Based on this evidence we developed a completely different approach to disseminating health information. The aim was to make people aware of the relationship between diet (especially salt) and hypertension - the main co-morbidity of Covid. We first created a competition based on visual posting of health recipes on Facebook. We then created a game, most of which is a fun quiz about local food facts. You can download this on your phone as Trini Food Quiz. Already we have 16k downloads and will be surveying to see what people learnt from this approach to health information as digital experience and ultimately whether it can save lives.
Paper Short Abstract:
This study compares student-instructor interactions in online and in-person crafting workshops, analysing how recruitment and assistance practices are adapted in digital settings. It highlights shifts from embodied monitoring to verbal check-ins in online workshops.
Paper Abstract:
As the pandemic shifted classrooms online, even non-traditional settings like crafting workshops adapted. The innovation artists presented allowed them to stay in business and offered individuals an opportunity to learn new skills during challenging times. This study, born from this transition, examines how instructors convey manual skills in digital versus physical spaces.
Drawing from 55 hours of online and in-person video-recorded workshop data, this research contrasts student-instructor interactions in online and in-person workshops. It focuses on students’ recruitment practices and the instructors’ responsive strategies. The current study presents a quantitative comparison, of the difference in practices in these two forms of workshop delivery: online and in-person.

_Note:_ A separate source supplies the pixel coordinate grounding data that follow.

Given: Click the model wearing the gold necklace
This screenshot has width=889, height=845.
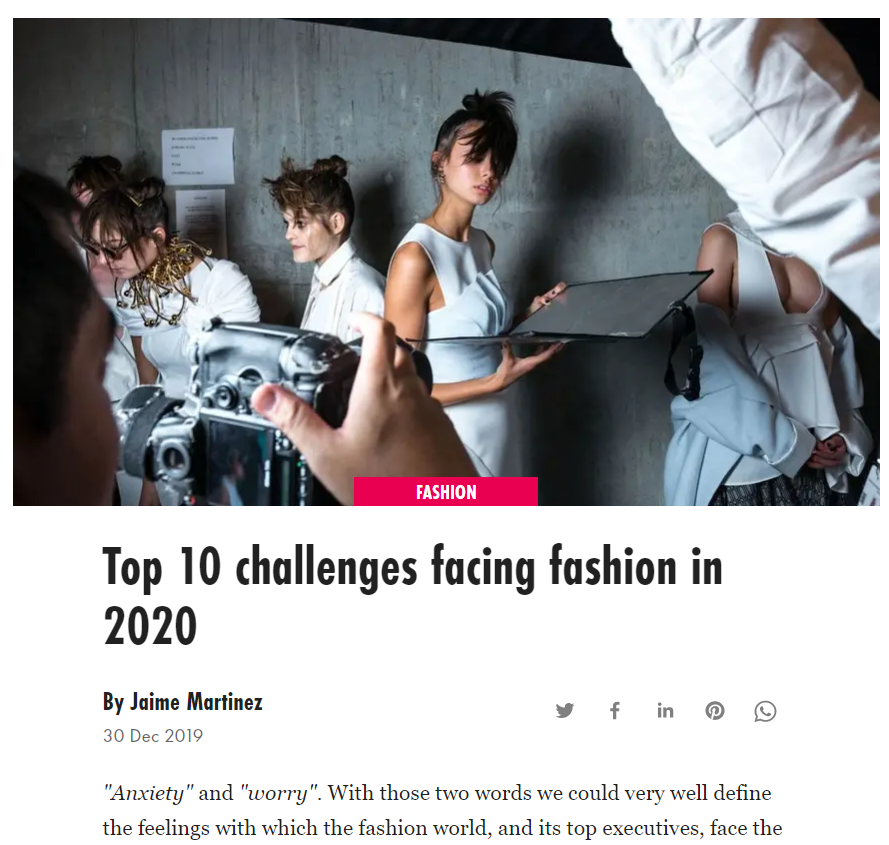Looking at the screenshot, I should (x=164, y=272).
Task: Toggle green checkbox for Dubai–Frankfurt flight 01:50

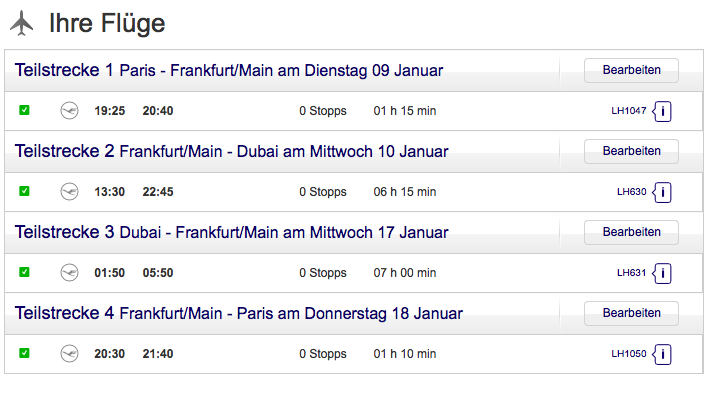Action: coord(24,272)
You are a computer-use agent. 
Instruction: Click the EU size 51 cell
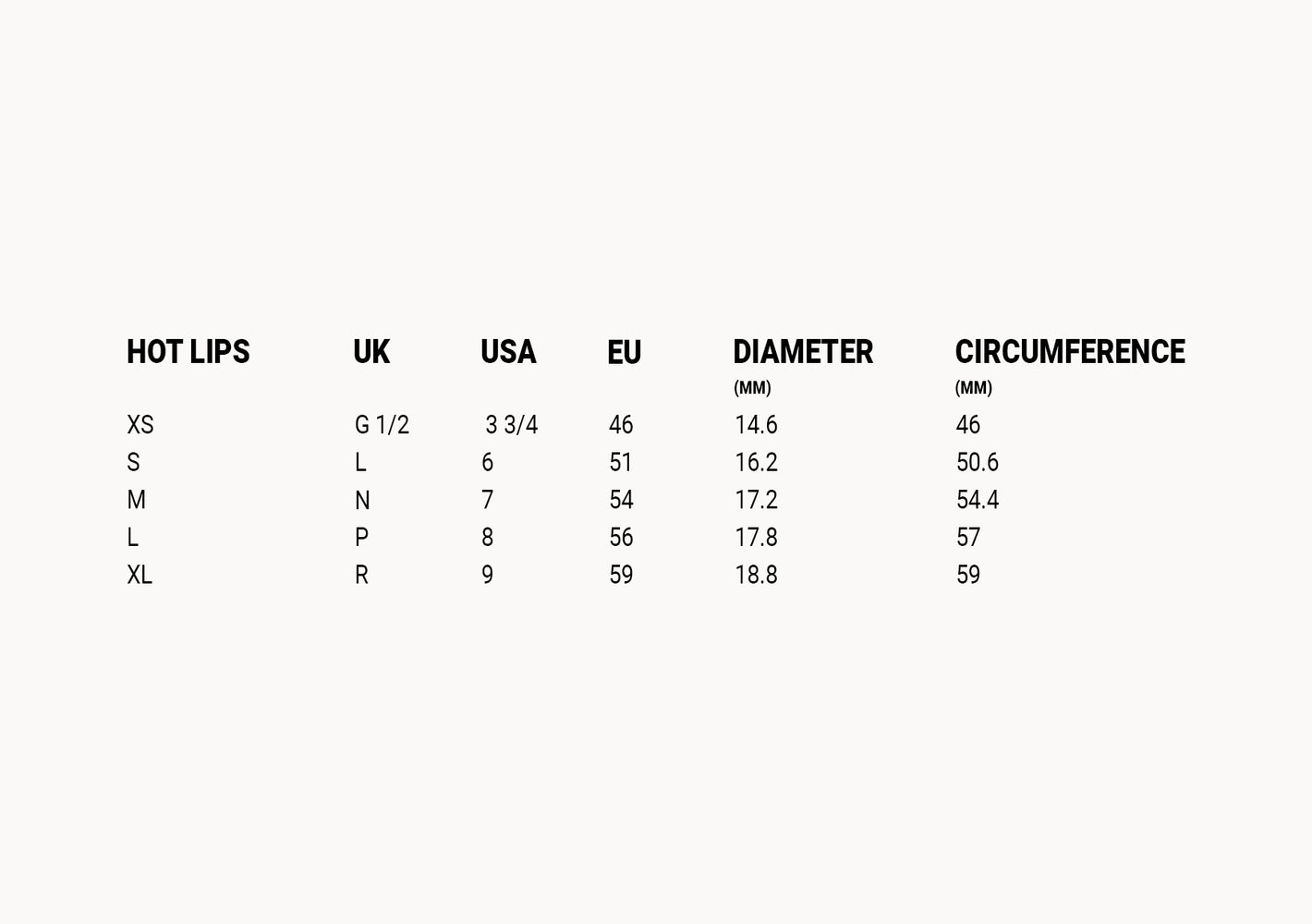pyautogui.click(x=621, y=462)
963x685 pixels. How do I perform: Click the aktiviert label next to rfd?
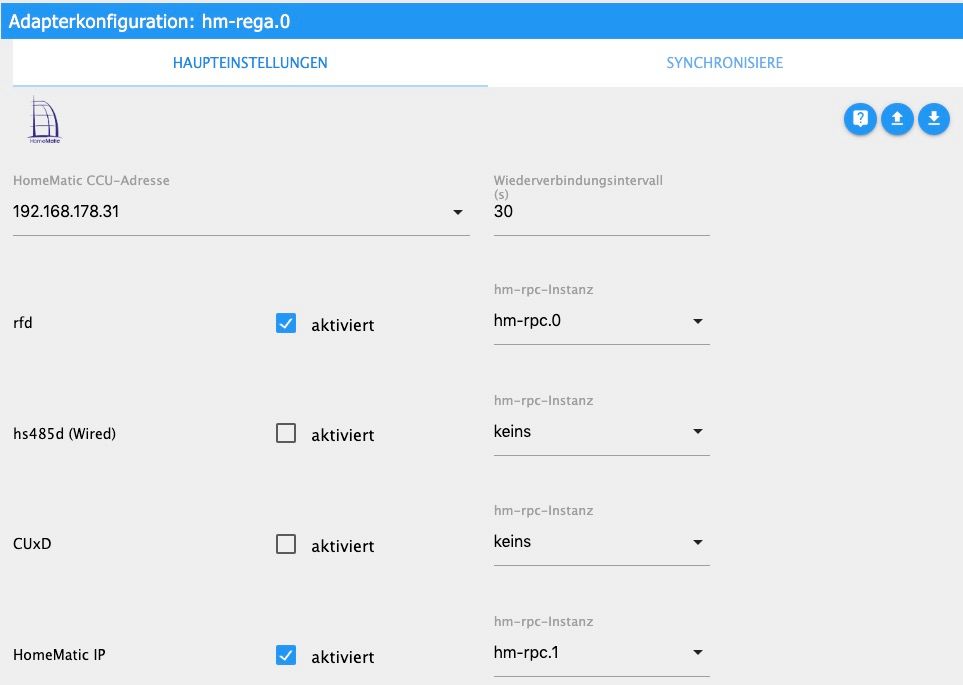342,325
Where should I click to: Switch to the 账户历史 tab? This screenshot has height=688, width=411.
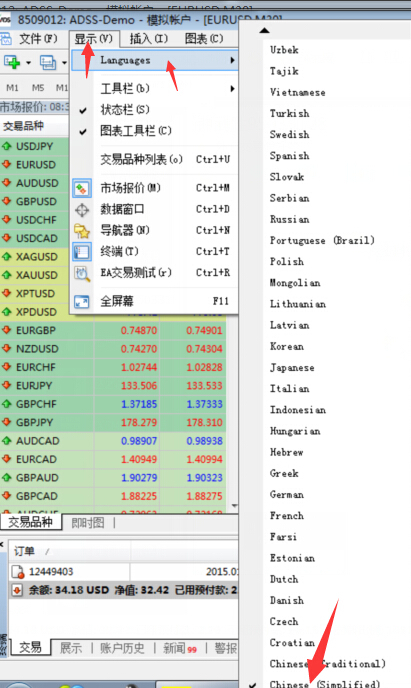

In online workshops, limited visibility and lack of a shared physical space constrains instructors' and students' spatial interaction, prompting instructors to rely more heavily on verbal check-ins than physical monitoring. However, the camera’s proximity introduces unique practices like peering, which are more visible to the instructor as an embodied display of trouble.
In this paper, I present preliminary results from the comparative study. I will evaluate the effectiveness of the practices deployed by the participants within the crafting classroom, and consider what we can learn about online interaction and the practices for requesting and providing assistance. By doing so, it contributes to the broader discourse on digital learning environments, offering insights into the tactile and sensorial dimensions of online education.